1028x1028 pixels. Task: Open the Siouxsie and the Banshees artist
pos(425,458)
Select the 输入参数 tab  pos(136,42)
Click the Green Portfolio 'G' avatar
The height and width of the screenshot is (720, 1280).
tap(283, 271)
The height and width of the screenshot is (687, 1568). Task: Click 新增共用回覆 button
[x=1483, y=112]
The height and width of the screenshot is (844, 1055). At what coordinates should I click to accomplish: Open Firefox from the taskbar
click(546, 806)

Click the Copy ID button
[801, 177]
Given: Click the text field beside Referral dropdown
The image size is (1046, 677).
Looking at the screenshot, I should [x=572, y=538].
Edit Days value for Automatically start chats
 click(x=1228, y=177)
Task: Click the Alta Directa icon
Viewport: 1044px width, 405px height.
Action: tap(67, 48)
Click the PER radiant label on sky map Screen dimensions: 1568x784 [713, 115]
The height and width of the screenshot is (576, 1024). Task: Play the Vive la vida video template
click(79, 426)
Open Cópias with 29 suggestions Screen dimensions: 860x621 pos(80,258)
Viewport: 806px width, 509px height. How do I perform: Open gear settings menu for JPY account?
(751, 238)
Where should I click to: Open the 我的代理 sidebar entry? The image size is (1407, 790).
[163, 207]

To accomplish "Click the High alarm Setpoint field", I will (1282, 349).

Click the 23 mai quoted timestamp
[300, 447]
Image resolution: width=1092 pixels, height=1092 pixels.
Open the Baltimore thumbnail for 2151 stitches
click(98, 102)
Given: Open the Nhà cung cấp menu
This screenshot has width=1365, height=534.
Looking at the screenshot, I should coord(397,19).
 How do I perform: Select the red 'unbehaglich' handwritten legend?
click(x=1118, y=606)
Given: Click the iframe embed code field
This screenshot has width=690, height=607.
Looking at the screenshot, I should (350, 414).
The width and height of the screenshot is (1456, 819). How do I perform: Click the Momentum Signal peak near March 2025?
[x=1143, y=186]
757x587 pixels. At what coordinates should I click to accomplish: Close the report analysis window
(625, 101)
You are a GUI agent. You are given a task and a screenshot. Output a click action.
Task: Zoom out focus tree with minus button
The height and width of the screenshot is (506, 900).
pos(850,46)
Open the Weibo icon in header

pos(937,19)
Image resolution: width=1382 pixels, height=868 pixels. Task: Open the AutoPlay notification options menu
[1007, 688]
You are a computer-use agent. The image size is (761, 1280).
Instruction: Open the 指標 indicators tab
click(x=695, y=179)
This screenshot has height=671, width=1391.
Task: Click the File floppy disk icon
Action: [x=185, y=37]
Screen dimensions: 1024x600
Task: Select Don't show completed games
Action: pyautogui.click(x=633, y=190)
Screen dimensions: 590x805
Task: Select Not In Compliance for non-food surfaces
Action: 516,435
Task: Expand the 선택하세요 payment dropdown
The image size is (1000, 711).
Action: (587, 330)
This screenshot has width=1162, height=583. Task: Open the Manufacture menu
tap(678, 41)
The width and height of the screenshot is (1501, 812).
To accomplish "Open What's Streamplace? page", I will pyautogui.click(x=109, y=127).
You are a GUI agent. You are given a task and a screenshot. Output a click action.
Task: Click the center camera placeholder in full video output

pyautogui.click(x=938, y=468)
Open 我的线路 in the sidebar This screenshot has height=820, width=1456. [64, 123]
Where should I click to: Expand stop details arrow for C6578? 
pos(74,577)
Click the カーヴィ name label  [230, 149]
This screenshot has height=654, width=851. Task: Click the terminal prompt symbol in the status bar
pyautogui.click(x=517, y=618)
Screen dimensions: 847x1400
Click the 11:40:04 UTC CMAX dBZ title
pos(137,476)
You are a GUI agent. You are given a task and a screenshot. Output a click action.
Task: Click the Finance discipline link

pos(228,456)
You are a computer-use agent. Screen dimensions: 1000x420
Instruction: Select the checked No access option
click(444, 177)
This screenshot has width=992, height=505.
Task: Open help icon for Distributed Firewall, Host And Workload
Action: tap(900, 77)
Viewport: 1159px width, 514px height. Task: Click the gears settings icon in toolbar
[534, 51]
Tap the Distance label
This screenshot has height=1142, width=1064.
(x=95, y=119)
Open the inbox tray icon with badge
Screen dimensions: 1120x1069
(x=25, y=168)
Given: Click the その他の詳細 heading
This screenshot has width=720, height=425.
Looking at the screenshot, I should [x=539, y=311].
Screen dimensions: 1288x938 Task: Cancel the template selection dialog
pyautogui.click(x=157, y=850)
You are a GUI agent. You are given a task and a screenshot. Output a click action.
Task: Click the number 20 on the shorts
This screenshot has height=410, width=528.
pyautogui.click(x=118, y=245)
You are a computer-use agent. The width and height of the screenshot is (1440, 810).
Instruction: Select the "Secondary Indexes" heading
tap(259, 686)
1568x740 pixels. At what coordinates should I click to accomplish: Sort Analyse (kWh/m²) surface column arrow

****

Lines from the entries that contain the string "will" must be found and copied.

To accomplish "Click the High alarm Setpoint field", I will (1282, 349).
To accomplish "Open What's Streamplace? page", I will pyautogui.click(x=109, y=127).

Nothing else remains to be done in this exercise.